* PROBLEM TO WORK ON *
In the entries that follow, the lines from the one with "Given: Click the close-all-tabs circle icon" through the one with "The image size is (1080, 562)." are the ones to write out, exactly and with both ends included. Nothing else should appear.

EXERCISE MATERIAL section start

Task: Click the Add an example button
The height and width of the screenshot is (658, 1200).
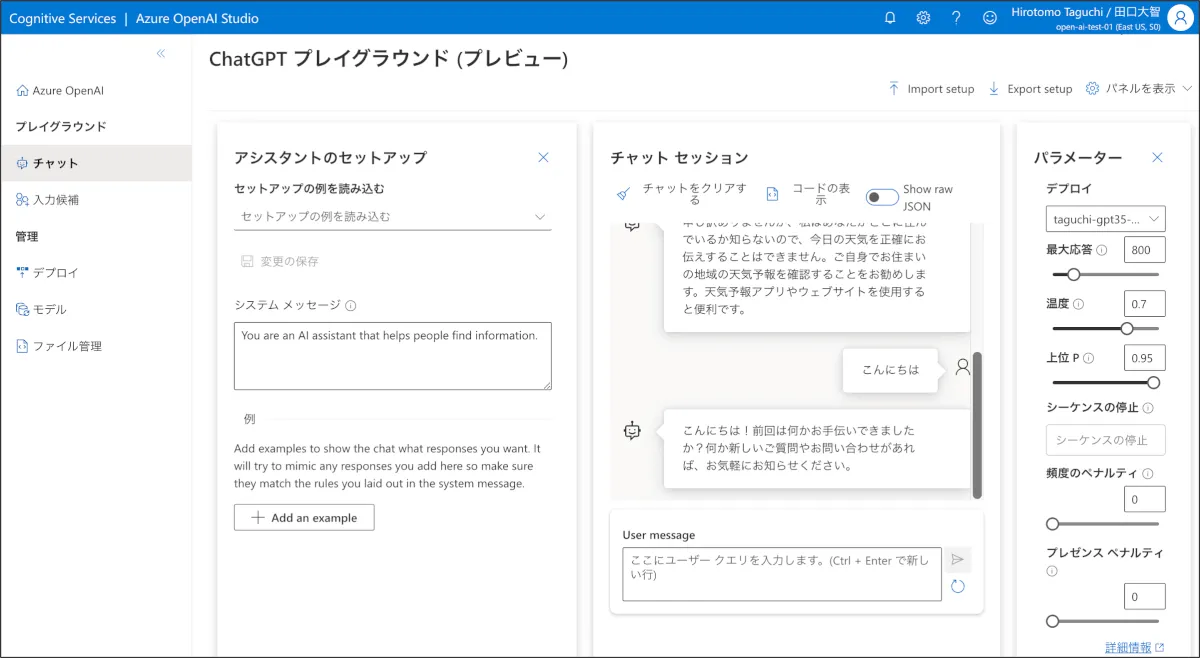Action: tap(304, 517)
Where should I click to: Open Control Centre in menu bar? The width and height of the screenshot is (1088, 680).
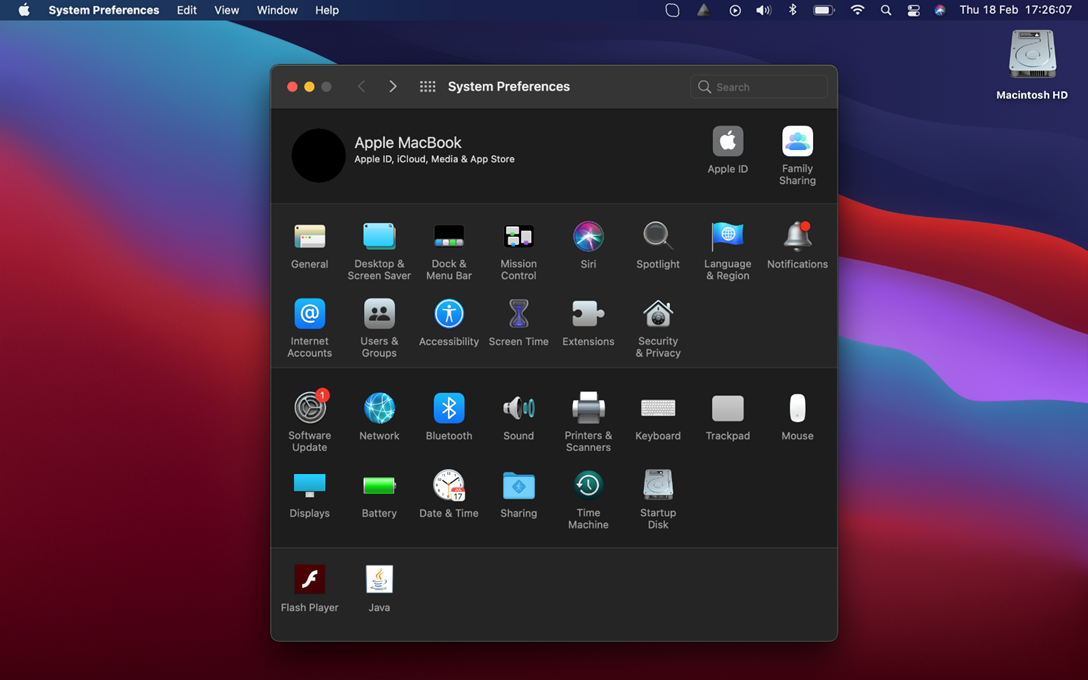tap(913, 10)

EXERCISE MATERIAL section end
EXERCISE MATERIAL section start

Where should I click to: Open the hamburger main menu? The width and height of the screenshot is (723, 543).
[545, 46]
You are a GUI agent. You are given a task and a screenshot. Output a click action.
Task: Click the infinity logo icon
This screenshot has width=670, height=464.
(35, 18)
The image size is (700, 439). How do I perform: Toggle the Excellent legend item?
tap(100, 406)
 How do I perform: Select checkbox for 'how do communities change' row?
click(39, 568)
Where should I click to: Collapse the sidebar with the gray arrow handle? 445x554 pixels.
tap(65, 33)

EXERCISE MATERIAL section end
EXERCISE MATERIAL section start

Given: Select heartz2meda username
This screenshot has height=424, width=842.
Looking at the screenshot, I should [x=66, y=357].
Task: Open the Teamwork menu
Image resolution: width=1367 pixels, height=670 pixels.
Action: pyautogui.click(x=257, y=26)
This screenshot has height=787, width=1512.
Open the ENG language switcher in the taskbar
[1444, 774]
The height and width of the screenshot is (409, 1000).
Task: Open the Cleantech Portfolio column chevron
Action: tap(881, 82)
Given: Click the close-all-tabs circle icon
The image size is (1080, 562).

EXERCISE MATERIAL section end

* SOLUTION *
Given: Click the close-all-tabs circle icon
The image size is (1080, 562).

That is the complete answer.